Seeking Alpha contributor Esekla pointed out in a recent article that sensor system-on-chip specialist InvenSense (INVN) might be a compelling acquisition for either Qualcomm (QCOM -1.75%) or Intel (INTC -1.79%). In this article, I'll look at whether such a purchase by either chip giant would make long-term strategic sense.

How about Qualcomm?
Qualcomm develops a wide range of processors for mobile devices. For example, iFixit's teardown of the Samsung (NASDAQOTH: SSNLF) Galaxy S5 revealed a number of Qualcomm-designed chips inside of the phone, including:

  • Applications processor
  • Wireless transceiver
  • Audio codec
  • Power management IC

It's clear that Qualcomm aims to provide as many chips into the smartphone market as possible. Not only does the company generate higher revenue if it sells more chips into a given phone design, but it further simplifies the lives of its customers by offering even more chips as part of a single platform.

Additionally, Qualcomm has a lot of cash on the balance sheet. Even at a 50% premium to InvenSense's most recent closing price, Qualcomm would only need to shell out just shy of $2 billion to acquire the company -- chump change relative to Qualcomm's approximately $32 billion in cash and marketable securities.
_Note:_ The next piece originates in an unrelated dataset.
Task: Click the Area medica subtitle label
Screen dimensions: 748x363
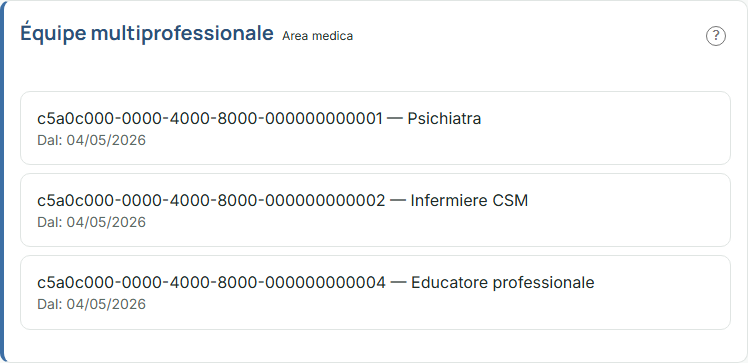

In short: if Qualcomm wants to gain further content share in the smartphone market in order to solidify an already leading position in mobile chips, then picking up InvenSense might be a good way to do so.

What about Intel?
While Esekla suggested in a prior piece that Intel would be an "ideal suitor," the company doesn't really have much of a presence in the mobile chip market today. While some might argue that a degree of mobile exposure (i.e., via InvenSense) might be good, I would disagree.

Intel is fundamentally a computing company that is trying to transform itself into a computing and connectivity company. Until the company can straighten out its mobile processor, connectivity, and baseband stories, it would be unwise to spend additional capital bringing on InvenSense, which offers Intel a negligible increase in revenue and lower-than-corporate-average gross margin.

If, down the line, Intel becomes a major supplier of mobile silicon, then it might make sense to add InvenSense into the mix as a way to gain content share. However, until the fundamentals for mobile are in place -- and I'd argue they aren't yet -- InvenSense would be a poor use of Intel stockholder money.

Does InvenSense need a buyout?
With InvenSense shares trading in the doldrums, many investors would likely welcome a buyout, if only for a "quick" way out of what is probably a losing position. That said, it's not generally a good idea to base an investment strategy on hope, especially for a merger and/or acquisition deal.

At this point, InvenSense appears viable over the long haul as a stand-alone business. Additionally, I think that if the company can prove itself over the next several quarters, then the current stock price might prove a good opportunity for risk-tolerant investors. However, the company needs to avoid mistakes that lead to things like substantial inventory writedowns, and it needs to deliver on its promises of longer-term gross margin expansion.

Put bluntly, the company needs to regain investor trust. 

InvenSense is scheduled to present at an investor conference at 2:20 p.m. EDT on Nov. 20. All InvenSense stockholders, as well as potential investors should tune in for a clearer picture of where the company is today and what management believes the future holds.